-- BEGIN --

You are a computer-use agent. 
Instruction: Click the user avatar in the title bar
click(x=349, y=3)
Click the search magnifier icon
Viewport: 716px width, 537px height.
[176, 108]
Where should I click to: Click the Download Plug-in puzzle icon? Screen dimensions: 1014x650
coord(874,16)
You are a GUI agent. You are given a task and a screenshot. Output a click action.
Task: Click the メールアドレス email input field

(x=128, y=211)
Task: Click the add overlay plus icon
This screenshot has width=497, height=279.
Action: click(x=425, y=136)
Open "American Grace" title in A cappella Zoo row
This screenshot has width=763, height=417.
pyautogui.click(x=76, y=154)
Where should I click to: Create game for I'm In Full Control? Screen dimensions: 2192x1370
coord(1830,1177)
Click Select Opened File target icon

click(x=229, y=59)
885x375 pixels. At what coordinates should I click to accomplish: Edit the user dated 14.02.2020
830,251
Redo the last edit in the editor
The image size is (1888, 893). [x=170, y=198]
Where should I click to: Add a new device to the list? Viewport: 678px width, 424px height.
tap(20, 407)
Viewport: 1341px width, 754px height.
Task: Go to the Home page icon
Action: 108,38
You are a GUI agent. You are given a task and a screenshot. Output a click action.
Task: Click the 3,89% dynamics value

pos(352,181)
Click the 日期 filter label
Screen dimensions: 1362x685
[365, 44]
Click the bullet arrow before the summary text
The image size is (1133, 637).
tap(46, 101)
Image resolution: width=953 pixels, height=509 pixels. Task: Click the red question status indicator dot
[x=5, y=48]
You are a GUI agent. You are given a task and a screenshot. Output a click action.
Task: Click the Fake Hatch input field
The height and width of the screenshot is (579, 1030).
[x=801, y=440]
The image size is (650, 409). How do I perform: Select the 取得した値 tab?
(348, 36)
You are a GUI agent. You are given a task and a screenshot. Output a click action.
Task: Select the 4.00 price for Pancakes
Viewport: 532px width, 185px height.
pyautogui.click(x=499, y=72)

-- END --

Instruction:
Reproduce the stretch of the material from the line containing "Where should I click to: Create" through the line containing "[x=5, y=48]", with "summary text" replaced by "summary paragraph" and everything else unchanged. Return only those lines.

Exercise answer:
Where should I click to: Create game for I'm In Full Control? Screen dimensions: 2192x1370
coord(1830,1177)
Click Select Opened File target icon

click(x=229, y=59)
885x375 pixels. At what coordinates should I click to accomplish: Edit the user dated 14.02.2020
830,251
Redo the last edit in the editor
The image size is (1888, 893). [x=170, y=198]
Where should I click to: Add a new device to the list? Viewport: 678px width, 424px height.
tap(20, 407)
Viewport: 1341px width, 754px height.
Task: Go to the Home page icon
Action: 108,38
You are a GUI agent. You are given a task and a screenshot. Output a click action.
Task: Click the 3,89% dynamics value

pos(352,181)
Click the 日期 filter label
Screen dimensions: 1362x685
[365, 44]
Click the bullet arrow before the summary paragraph
The image size is (1133, 637).
tap(46, 101)
Image resolution: width=953 pixels, height=509 pixels. Task: Click the red question status indicator dot
[x=5, y=48]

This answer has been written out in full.